一人芝居といえばイッセー尾形である。いつの頃からそう言われるようになったのかは知らないが、とにかくそういうことになっている。そして確かに、一人芝居といえばイッセー尾形なのである。イッセー以外にも一人芝居を持ち芸とした芸能人がいないわけではないのだろうが、如何せん他に誰も思いつかない(友近劇団ひとりは“一人コント”だよなあ)。もはや、一人芝居というジャンルは、イッセーの専売特許になってしまっていると言っても過言ではないのかもしれない。

このような状況に至った原因は恐らく、イッセーが“一人芝居”以外の点において特筆すべき要素をなんら持ち合わせていなかったためだろう。他の芸能人に比べて、イッセーはとても器用と呼べるタイプではない。トーク番組に出演しても何処となく場違いな雰囲気を醸し出しているし、ドラマや演劇でも目立った活躍を見せるタイプではない。バラエティ番組もまた、言わずもがな。これら他の舞台で活躍することが出来ないから、唯一無二ともいえる特技である“一人芝居”が過剰にクローズアップされたのだ。日の丸弁当を想像してもらうと分かりやすいかもしれない。白飯の中にポツンと存在している梅干しは、他に何もないからこそ目立つ。それどころか、日の丸弁当という名称の中心になることさえ出来る。有難い話だね、どうも。とはいえ、日の丸弁当にとっての梅干しがバカに出来ないように、イッセーの一人芝居だって決してバカには出来ない。三十年近く一人芝居を続けてきたイッセーのステージは、今や他に類を見ない完全オリジナルの空間を生み出している。

イッセー尾形のひとり芝居「わたしの大手町2010」』は、2010年7月に行われたイッセー尾形のステージを収録した作品だ。2009年から、イッセーはローソン限定で自身の公演を収録したDVDをリリースし続けていて、今作はその第三弾に当たる。本作でテーマとなっているのは、オフィス街で働くサラリーマンやOLたち。
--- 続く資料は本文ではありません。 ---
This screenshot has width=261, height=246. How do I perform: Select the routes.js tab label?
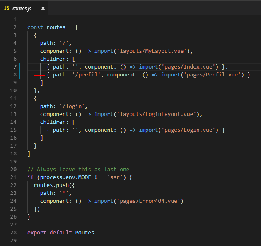coord(22,8)
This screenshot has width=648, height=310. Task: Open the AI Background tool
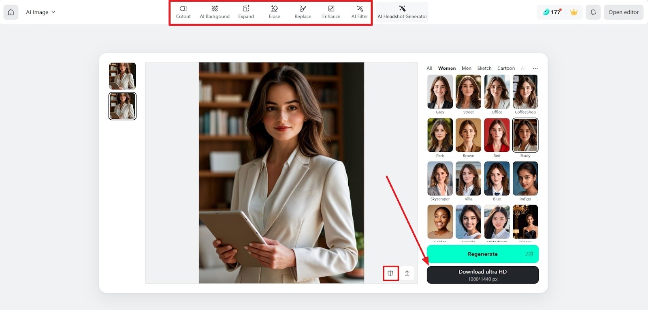[215, 12]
まったく違った場所でそれぞれの作業に励んでいる人たちの姿を、イッセーが哀愁と慈愛を持って演じている。

イッセー尾形の一人芝居が評価されている要因の一つが、“リアリティ”だ。イッセーが演じる芝居に登場する人物たちは、いずれも現実に存在し得るリアリティで包まれている。そもそもイッセーは、特定の人物特有の行動を再現することで、注目を集めるようになった芸人だ。例えば、初期の演目『英語教師』では、教師ならではの言動を半ばオーバーに演じることで、笑いを生み出していた。柳原可奈子演じる『ショップ店員』などは、その系譜にあるといえるだろう。本作においても、そのリアリティは健在。中でも、受付を担当している若手社員が仲間同士で群れながら、真面目と不真面目の間を左右する『式典』は、まさしく今の時代を切り取った傑作だった。

しかしイッセーの真骨頂は、単なる“リアリティ”ではない。その神髄は、これまでに培ってきた“リアリティ”を下地とした、“自由奔放”なステージにある。本作でいうところの『琵琶』がそれだ。家に帰ってきた中年女性が趣味の琵琶に興じる……という、ただそれだけの内容なのだが、正直なところイッセーが琵琶を弾きたいだけという趣が強い演目である。途中、ベンチャーズのデンデケデケデケを琵琶で再現しようとしたのには、なかなか驚かされた。そういえば以前、チェロで源平合戦を語っていたこともあった。もはややりたい放題である。なのに、その様子が妙におかしい、面白い。その理由は、きっと誰もがそんな自由奔放な時間、空間というものを日常の中に築いているからなのだろう。誰に見せるためでもない、ただ自分の為だけに過ごす時間、空間。だから、僕らは『琵琶』に妙な共感を覚え、親近感を覚え、自然に笑えてくる。「ああ、そういうことをしてしまう時間って、あるよね……」と。

イッセー尾形の梅干しは年重ねるごとに風味を増し、今や人の舌の限界まで染み渡る味。これはもはや、日本人の脅威である。